They kick the disc open with a kitschy callback to the vibes of “Vegemite” and both the breezy quirk and visual in-joke video feel like the days when the band had zero expectations heaped upon them, creating talking sandwiches covered in their national litmus condiment with a wicked smirk. Then album begins its slide into a history of funk n’ roll over the next eight songs, stopping off at ‘70s backporch grit, Stevie Wonder wiggle, and seven-foot-tall whoopin’ garage party platters. Ambrose sneaks in a hip-shaker that sounds like a Murlocs outtake, but fits the vibe nicely, giving the open-door hotbox hoedown another tweak.

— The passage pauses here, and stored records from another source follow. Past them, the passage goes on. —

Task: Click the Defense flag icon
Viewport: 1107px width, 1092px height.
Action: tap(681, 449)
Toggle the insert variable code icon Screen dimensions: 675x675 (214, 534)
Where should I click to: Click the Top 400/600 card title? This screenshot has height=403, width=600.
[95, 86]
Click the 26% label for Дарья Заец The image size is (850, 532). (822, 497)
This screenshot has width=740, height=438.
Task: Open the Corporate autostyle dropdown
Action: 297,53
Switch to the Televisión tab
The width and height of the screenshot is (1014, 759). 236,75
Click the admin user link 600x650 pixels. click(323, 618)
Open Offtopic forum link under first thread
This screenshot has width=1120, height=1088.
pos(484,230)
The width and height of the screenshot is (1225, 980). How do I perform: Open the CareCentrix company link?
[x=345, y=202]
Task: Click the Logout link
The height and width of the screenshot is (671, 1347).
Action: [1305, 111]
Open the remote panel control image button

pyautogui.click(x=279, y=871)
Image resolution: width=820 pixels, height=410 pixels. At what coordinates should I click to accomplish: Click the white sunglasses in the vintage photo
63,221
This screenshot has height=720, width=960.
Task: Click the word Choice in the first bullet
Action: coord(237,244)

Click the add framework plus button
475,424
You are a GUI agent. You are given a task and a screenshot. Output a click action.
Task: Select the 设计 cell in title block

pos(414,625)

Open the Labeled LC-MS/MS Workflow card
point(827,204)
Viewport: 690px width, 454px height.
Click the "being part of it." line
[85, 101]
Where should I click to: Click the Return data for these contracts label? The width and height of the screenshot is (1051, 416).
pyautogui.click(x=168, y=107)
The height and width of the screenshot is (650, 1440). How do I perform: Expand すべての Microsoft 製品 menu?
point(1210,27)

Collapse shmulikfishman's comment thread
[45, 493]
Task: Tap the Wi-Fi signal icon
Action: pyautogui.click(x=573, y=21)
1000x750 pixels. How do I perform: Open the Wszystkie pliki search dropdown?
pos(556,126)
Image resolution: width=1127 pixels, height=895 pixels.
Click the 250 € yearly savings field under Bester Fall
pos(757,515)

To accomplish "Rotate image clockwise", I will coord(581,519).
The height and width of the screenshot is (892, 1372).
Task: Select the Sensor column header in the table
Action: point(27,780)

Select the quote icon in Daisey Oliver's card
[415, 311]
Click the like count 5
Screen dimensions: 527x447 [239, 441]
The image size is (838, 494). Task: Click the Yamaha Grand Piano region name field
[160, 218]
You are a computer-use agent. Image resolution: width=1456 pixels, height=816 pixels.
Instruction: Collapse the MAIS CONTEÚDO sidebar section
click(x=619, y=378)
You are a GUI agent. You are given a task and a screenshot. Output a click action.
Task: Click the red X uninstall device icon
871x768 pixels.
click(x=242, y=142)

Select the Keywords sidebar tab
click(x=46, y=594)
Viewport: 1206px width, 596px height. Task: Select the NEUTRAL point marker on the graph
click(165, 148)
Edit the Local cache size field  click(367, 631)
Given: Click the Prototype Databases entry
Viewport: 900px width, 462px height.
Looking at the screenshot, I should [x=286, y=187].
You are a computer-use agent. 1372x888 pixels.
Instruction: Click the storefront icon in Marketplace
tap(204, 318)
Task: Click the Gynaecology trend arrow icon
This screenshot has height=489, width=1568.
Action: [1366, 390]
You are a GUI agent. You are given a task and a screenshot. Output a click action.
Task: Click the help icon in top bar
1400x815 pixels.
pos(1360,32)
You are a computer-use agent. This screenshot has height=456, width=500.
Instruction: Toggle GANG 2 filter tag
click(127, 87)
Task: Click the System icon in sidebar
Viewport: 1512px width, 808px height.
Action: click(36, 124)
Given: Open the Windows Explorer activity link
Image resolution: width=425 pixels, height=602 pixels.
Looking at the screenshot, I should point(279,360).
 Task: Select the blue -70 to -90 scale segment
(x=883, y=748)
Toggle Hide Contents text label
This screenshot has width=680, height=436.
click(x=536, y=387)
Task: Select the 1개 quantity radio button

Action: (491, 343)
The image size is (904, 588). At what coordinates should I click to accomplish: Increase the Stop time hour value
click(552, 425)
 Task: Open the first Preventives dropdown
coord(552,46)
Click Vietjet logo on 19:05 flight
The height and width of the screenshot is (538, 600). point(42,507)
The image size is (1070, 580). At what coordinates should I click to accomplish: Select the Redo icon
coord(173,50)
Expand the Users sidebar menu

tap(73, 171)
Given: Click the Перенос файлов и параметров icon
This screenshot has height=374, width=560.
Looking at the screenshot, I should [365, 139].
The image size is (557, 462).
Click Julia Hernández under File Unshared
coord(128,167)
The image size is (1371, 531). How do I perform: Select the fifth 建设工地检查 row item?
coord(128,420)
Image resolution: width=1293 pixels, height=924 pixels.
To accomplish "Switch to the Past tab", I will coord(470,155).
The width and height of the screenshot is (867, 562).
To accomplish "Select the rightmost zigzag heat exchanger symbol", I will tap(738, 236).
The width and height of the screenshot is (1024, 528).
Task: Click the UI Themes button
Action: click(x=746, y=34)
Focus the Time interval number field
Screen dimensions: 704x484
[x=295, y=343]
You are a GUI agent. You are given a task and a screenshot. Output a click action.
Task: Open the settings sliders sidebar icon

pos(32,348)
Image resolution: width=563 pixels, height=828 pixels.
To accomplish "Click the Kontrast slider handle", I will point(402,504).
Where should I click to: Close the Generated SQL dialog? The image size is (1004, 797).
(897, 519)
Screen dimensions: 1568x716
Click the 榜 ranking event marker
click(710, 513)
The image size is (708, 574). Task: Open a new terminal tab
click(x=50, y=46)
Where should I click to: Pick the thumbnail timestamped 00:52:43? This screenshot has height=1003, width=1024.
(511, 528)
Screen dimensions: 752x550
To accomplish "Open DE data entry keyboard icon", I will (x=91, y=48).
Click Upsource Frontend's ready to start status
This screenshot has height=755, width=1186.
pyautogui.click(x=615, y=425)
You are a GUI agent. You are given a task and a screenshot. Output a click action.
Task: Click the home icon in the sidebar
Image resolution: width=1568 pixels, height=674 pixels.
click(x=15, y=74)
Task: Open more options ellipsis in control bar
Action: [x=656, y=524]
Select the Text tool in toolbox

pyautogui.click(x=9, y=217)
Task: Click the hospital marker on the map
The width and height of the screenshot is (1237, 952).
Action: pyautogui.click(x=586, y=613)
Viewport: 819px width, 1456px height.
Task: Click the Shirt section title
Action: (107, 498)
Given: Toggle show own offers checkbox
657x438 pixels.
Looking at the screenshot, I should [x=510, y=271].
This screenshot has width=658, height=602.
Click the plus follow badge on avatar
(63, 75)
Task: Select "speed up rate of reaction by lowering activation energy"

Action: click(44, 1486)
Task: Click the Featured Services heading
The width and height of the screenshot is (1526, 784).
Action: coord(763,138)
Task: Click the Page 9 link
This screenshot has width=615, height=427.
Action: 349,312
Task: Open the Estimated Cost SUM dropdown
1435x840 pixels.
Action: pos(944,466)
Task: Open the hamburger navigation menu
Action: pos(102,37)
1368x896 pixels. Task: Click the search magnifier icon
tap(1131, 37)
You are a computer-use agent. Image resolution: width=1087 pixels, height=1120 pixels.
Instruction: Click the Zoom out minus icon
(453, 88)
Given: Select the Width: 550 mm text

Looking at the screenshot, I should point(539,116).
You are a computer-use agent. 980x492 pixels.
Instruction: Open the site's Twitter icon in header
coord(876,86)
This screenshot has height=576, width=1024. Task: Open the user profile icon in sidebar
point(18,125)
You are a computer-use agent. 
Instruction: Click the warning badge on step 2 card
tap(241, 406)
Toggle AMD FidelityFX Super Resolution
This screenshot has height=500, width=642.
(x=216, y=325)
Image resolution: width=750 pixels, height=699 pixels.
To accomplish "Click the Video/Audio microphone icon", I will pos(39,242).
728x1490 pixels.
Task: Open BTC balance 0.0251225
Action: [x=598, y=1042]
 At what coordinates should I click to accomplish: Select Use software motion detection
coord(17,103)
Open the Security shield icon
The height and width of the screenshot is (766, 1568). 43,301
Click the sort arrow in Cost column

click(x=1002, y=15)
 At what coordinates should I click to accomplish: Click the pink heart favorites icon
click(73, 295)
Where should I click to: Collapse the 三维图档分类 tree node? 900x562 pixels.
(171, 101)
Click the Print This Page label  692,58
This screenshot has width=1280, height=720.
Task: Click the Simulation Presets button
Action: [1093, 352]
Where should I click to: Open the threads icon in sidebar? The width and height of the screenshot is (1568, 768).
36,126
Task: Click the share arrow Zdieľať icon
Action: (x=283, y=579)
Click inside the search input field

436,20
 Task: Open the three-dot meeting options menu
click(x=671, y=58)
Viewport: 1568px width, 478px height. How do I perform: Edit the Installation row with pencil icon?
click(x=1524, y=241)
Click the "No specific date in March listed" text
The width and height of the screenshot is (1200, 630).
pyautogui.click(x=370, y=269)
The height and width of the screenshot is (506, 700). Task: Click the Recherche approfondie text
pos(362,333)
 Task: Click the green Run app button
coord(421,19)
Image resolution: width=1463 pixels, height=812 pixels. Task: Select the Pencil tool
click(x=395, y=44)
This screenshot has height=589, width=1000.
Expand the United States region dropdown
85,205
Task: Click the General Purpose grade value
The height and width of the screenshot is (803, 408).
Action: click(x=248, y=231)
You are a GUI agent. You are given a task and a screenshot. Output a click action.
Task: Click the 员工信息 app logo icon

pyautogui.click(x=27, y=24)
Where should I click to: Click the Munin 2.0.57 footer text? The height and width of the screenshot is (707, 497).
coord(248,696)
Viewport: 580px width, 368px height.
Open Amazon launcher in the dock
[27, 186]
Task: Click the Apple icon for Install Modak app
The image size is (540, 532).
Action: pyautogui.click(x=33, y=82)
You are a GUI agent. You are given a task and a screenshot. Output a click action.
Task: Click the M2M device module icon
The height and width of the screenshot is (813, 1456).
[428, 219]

They cool for just a moment, letting the sweat steam off their backs before taking the plunge once more. As they hockey stop into “This Thing” the band begins their slide towards the doxed, cold futurisms, though not without still a knowing wink in their eyes. King Gizz are kings of psych paranoia, but they’re forever having fun with it. The track snags a few trilling orchestral touches, but at heart it’s a stadium-sized rocker tipping towards excess and ecstasy. Then they strip the skeleton of funk down to back alley ambience with a touch of creeping menace before they lay open the portal to “Cyboogie.” The lock-stopped ‘80s psych-funk phenom has got boogie in its veins but murder in its eyes. It’s a pulsating finish to the band’s Frankenstein of retro-futurism and should probably slay the crowds in the live setting.

The album’s sleeve (and to that point the title) seems like a misstep to me, but those are purely aesthetic questions and shouldn’t tinge your enjoyment of the album. It’s just that the band’s visual direction, led by Jason Galea has been so consistently vivid that this seems like a first draft on the way to something more solid. No harm, though. It’s what’s inside that counts and this is one of the more fun releases in the band’s vast and ever-growing catalog.